• **Task to carry out**
Transcribe, word for word and without additions, each line below from the one containing "1043x513 pixels." through the one containing "Click the Exporter", both ends included.

• **Task inputs**

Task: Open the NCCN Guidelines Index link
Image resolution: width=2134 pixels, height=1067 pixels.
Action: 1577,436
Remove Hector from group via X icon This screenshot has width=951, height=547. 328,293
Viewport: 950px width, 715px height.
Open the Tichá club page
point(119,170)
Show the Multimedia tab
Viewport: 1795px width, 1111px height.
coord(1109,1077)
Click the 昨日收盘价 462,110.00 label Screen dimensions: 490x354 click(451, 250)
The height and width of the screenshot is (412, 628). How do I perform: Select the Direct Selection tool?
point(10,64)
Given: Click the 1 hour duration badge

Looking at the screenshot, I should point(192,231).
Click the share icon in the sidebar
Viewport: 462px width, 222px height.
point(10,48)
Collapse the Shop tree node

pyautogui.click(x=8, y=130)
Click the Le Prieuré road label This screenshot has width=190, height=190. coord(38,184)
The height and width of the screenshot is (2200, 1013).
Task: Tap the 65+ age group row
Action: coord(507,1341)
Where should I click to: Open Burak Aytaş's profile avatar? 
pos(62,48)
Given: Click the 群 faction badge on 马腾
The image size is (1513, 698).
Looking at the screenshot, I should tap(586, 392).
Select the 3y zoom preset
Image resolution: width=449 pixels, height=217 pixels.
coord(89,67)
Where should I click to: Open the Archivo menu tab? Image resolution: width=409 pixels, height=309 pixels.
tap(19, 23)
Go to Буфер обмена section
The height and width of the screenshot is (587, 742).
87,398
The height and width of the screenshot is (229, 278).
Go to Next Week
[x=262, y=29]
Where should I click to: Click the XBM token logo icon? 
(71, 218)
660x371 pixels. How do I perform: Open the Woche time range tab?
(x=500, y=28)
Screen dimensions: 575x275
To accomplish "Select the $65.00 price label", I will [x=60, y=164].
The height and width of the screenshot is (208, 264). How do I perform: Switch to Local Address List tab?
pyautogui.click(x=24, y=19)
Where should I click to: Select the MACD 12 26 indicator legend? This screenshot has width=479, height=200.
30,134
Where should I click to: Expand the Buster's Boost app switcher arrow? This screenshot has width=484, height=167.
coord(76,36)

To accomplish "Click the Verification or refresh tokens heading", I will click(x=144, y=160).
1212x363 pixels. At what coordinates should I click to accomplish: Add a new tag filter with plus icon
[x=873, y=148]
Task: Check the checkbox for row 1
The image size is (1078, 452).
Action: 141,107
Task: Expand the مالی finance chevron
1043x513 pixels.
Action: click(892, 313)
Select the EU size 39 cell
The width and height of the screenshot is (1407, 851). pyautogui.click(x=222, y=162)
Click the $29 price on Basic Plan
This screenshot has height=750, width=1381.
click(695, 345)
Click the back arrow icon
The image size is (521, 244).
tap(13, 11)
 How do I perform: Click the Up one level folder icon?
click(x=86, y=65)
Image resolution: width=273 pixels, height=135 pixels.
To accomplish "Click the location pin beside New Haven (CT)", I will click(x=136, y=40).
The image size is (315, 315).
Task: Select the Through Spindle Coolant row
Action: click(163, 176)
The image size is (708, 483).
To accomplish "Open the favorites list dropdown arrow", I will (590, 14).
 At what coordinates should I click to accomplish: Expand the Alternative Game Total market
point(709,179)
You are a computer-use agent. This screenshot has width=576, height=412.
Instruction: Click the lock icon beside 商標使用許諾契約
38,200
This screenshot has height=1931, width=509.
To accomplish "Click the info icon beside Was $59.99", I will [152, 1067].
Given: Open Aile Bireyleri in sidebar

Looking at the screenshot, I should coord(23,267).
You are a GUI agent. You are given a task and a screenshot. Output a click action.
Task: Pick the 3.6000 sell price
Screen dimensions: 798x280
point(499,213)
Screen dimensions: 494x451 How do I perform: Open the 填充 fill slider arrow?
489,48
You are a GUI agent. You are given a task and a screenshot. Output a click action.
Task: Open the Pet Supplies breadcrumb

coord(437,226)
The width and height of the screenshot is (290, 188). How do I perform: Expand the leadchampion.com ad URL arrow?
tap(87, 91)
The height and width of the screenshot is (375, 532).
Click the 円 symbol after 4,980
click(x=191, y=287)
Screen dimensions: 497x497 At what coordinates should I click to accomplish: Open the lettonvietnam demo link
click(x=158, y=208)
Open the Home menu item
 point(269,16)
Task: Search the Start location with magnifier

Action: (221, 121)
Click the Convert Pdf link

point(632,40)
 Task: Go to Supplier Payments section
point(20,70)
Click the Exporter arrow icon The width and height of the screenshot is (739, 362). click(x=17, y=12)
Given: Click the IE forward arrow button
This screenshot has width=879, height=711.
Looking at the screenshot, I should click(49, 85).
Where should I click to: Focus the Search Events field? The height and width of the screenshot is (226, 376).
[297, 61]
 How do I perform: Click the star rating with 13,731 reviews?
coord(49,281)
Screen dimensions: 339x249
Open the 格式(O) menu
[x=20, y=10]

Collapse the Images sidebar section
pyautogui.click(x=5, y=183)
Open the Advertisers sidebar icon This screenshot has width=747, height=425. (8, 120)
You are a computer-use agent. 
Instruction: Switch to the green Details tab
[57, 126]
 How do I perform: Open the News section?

• **Written answer**
1043x513 pixels.
Action: click(892, 313)
Select the EU size 39 cell
The width and height of the screenshot is (1407, 851). pyautogui.click(x=222, y=162)
Click the $29 price on Basic Plan
This screenshot has height=750, width=1381.
click(695, 345)
Click the back arrow icon
The image size is (521, 244).
tap(13, 11)
 How do I perform: Click the Up one level folder icon?
click(x=86, y=65)
Image resolution: width=273 pixels, height=135 pixels.
To accomplish "Click the location pin beside New Haven (CT)", I will click(x=136, y=40).
The image size is (315, 315).
Task: Select the Through Spindle Coolant row
Action: click(163, 176)
The image size is (708, 483).
To accomplish "Open the favorites list dropdown arrow", I will (590, 14).
 At what coordinates should I click to accomplish: Expand the Alternative Game Total market
point(709,179)
You are a computer-use agent. This screenshot has width=576, height=412.
Instruction: Click the lock icon beside 商標使用許諾契約
38,200
This screenshot has height=1931, width=509.
To accomplish "Click the info icon beside Was $59.99", I will [152, 1067].
Given: Open Aile Bireyleri in sidebar

Looking at the screenshot, I should coord(23,267).
You are a GUI agent. You are given a task and a screenshot. Output a click action.
Task: Pick the 3.6000 sell price
Screen dimensions: 798x280
point(499,213)
Screen dimensions: 494x451 How do I perform: Open the 填充 fill slider arrow?
489,48
You are a GUI agent. You are given a task and a screenshot. Output a click action.
Task: Open the Pet Supplies breadcrumb

coord(437,226)
The width and height of the screenshot is (290, 188). How do I perform: Expand the leadchampion.com ad URL arrow?
tap(87, 91)
The height and width of the screenshot is (375, 532).
Click the 円 symbol after 4,980
click(x=191, y=287)
Screen dimensions: 497x497 At what coordinates should I click to accomplish: Open the lettonvietnam demo link
click(x=158, y=208)
Open the Home menu item
 point(269,16)
Task: Search the Start location with magnifier

Action: (221, 121)
Click the Convert Pdf link

point(632,40)
 Task: Go to Supplier Payments section
point(20,70)
Click the Exporter arrow icon The width and height of the screenshot is (739, 362). click(x=17, y=12)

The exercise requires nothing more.